**About this exercise**
Copy the lines of the entries exactly, from the opening one to the one holding "[Pazarlama profesyonellerini anlama", and leave out everything after.

**Provided records**

______

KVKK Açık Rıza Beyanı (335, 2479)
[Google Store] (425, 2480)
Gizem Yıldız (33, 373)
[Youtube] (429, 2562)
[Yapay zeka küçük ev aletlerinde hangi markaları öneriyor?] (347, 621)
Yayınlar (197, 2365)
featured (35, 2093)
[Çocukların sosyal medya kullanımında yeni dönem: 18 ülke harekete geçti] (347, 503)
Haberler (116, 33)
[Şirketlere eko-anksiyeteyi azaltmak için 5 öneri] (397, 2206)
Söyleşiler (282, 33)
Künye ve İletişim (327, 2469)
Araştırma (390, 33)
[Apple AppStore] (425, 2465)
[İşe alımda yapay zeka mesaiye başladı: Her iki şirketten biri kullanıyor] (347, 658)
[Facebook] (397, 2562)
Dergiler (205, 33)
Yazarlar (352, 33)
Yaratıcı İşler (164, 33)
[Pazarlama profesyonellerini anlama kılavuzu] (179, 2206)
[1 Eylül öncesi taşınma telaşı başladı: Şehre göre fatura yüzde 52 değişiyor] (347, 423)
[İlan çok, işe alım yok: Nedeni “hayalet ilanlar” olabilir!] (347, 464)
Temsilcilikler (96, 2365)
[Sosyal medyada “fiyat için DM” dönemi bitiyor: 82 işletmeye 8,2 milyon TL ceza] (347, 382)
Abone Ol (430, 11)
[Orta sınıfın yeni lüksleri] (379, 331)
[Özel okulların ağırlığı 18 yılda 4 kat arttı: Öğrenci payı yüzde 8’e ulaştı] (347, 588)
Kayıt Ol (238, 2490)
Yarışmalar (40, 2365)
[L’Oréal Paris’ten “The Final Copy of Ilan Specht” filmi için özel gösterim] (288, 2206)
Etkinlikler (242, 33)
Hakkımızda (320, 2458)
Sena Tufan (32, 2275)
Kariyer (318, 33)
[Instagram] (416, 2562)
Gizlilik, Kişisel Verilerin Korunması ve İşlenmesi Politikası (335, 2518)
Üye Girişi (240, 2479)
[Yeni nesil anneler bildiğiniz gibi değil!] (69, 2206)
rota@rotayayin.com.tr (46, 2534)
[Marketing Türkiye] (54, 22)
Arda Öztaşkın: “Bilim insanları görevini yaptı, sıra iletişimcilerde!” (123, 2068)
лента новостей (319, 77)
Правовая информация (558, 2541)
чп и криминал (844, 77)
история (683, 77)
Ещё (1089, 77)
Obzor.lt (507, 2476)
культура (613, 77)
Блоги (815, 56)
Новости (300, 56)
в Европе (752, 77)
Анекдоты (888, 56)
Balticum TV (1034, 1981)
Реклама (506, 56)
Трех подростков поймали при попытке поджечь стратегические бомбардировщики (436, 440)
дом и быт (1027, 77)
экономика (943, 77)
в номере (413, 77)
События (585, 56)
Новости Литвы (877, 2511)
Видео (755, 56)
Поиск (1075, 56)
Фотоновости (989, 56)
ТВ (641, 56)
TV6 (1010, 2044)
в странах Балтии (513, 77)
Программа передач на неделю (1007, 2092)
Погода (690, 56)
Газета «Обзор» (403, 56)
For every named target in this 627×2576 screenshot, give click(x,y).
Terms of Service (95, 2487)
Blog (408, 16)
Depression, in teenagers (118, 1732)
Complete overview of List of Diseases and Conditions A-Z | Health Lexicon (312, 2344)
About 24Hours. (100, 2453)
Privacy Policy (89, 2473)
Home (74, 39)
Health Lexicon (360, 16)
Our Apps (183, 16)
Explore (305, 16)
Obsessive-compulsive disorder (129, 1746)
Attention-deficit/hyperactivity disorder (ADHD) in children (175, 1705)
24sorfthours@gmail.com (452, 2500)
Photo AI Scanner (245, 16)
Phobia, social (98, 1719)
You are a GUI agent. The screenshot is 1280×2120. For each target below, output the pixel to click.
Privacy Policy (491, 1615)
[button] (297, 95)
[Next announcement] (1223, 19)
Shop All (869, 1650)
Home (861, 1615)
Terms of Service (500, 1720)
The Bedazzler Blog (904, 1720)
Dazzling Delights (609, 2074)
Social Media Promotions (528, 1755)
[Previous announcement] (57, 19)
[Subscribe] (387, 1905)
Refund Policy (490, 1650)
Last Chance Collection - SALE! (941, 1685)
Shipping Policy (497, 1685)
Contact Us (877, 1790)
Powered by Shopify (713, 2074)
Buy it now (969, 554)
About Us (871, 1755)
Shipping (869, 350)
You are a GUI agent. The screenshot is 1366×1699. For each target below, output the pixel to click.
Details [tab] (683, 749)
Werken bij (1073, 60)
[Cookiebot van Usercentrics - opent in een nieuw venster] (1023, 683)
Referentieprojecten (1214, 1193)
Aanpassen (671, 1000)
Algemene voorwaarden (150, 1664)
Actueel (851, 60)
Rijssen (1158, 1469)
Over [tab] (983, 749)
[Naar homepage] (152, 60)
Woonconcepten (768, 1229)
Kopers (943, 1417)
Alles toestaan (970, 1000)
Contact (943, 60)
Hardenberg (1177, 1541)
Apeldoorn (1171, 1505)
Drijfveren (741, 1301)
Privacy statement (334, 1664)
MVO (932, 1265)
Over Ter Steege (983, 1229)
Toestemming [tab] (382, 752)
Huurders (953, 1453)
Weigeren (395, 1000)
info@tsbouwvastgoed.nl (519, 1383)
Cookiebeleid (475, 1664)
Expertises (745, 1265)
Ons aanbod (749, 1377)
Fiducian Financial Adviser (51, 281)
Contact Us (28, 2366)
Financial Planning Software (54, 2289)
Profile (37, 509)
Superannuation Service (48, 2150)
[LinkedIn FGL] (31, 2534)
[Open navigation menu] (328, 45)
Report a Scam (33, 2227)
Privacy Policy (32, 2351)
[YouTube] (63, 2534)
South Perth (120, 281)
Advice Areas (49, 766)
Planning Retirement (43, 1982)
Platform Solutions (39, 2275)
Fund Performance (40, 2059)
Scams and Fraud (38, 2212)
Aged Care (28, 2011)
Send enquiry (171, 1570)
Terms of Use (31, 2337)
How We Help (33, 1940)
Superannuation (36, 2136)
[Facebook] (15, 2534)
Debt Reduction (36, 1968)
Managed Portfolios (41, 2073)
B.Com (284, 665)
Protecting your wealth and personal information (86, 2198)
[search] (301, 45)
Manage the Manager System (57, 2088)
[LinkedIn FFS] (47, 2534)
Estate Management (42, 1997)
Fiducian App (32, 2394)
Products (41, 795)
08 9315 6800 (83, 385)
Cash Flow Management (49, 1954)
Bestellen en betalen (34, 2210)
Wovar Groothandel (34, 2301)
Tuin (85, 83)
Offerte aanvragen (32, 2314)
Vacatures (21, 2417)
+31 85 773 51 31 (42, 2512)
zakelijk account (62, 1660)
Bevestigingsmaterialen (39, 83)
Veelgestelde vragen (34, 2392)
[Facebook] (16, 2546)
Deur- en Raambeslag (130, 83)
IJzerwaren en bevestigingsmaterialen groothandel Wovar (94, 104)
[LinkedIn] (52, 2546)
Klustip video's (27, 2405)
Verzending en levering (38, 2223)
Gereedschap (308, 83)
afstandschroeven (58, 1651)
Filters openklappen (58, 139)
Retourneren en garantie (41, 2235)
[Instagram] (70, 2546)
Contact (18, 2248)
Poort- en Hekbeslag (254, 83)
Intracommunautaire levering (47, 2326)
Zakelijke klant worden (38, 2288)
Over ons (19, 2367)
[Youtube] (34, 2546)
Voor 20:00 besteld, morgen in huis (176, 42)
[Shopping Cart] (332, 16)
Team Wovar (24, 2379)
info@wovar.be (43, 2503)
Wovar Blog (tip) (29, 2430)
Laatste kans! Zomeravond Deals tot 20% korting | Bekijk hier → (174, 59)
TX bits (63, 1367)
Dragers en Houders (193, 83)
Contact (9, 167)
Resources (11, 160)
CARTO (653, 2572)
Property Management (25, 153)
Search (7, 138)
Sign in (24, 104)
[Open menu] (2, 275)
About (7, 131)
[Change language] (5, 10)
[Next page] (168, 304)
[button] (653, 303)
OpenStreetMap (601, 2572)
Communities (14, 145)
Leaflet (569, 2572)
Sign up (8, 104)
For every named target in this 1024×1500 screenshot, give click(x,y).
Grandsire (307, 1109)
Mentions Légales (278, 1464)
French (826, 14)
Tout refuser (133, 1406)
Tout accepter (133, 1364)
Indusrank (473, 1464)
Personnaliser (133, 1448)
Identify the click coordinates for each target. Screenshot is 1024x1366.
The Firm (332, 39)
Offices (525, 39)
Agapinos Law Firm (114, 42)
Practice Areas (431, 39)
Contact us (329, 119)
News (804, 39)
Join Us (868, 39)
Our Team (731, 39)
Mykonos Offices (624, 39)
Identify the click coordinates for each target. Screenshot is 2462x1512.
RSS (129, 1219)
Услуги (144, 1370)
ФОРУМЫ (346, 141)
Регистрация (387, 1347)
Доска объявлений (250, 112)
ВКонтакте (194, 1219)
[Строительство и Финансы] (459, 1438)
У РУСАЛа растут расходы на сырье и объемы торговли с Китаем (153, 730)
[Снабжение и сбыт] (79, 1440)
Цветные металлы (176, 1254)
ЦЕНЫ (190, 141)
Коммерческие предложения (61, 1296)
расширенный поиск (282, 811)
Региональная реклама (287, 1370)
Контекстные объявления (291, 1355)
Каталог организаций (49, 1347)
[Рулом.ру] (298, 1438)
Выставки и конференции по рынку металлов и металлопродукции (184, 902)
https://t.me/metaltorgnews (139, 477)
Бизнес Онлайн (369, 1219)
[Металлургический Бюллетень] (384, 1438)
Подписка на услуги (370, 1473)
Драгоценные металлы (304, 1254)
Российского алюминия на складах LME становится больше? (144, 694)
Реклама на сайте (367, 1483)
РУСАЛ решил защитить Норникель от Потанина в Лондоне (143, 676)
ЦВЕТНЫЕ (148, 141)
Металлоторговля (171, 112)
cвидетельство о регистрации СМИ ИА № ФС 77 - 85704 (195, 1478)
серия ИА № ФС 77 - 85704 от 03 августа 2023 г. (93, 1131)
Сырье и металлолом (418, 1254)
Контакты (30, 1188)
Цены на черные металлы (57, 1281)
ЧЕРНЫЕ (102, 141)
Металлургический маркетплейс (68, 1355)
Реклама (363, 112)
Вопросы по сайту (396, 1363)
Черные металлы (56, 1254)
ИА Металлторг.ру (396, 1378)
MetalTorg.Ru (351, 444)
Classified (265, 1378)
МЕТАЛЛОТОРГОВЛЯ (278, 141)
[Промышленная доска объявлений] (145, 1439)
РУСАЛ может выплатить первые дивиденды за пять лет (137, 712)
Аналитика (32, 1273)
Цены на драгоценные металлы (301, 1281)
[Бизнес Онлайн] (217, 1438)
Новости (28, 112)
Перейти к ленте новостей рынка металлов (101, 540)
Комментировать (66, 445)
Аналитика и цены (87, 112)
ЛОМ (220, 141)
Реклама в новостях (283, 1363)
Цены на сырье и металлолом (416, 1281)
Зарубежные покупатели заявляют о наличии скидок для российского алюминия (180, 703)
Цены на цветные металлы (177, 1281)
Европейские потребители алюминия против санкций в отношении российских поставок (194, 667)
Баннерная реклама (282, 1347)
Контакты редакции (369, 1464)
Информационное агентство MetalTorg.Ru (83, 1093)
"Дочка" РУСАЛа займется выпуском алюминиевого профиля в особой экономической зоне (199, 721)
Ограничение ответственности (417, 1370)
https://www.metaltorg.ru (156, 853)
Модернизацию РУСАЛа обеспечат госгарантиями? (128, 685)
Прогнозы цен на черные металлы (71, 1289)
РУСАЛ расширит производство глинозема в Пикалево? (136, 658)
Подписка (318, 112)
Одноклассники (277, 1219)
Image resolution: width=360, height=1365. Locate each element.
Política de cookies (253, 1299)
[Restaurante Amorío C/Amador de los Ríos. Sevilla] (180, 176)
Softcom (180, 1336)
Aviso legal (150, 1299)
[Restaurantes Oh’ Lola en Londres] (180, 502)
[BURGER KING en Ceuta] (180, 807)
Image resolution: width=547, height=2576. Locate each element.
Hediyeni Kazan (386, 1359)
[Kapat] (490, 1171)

______

**Expected answer**
KVKK Açık Rıza Beyanı (335, 2479)
[Google Store] (425, 2480)
Gizem Yıldız (33, 373)
[Youtube] (429, 2562)
[Yapay zeka küçük ev aletlerinde hangi markaları öneriyor?] (347, 621)
Yayınlar (197, 2365)
featured (35, 2093)
[Çocukların sosyal medya kullanımında yeni dönem: 18 ülke harekete geçti] (347, 503)
Haberler (116, 33)
[Şirketlere eko-anksiyeteyi azaltmak için 5 öneri] (397, 2206)
Söyleşiler (282, 33)
Künye ve İletişim (327, 2469)
Araştırma (390, 33)
[Apple AppStore] (425, 2465)
[İşe alımda yapay zeka mesaiye başladı: Her iki şirketten biri kullanıyor] (347, 658)
[Facebook] (397, 2562)
Dergiler (205, 33)
Yazarlar (352, 33)
Yaratıcı İşler (164, 33)
[Pazarlama profesyonellerini anlama kılavuzu] (179, 2206)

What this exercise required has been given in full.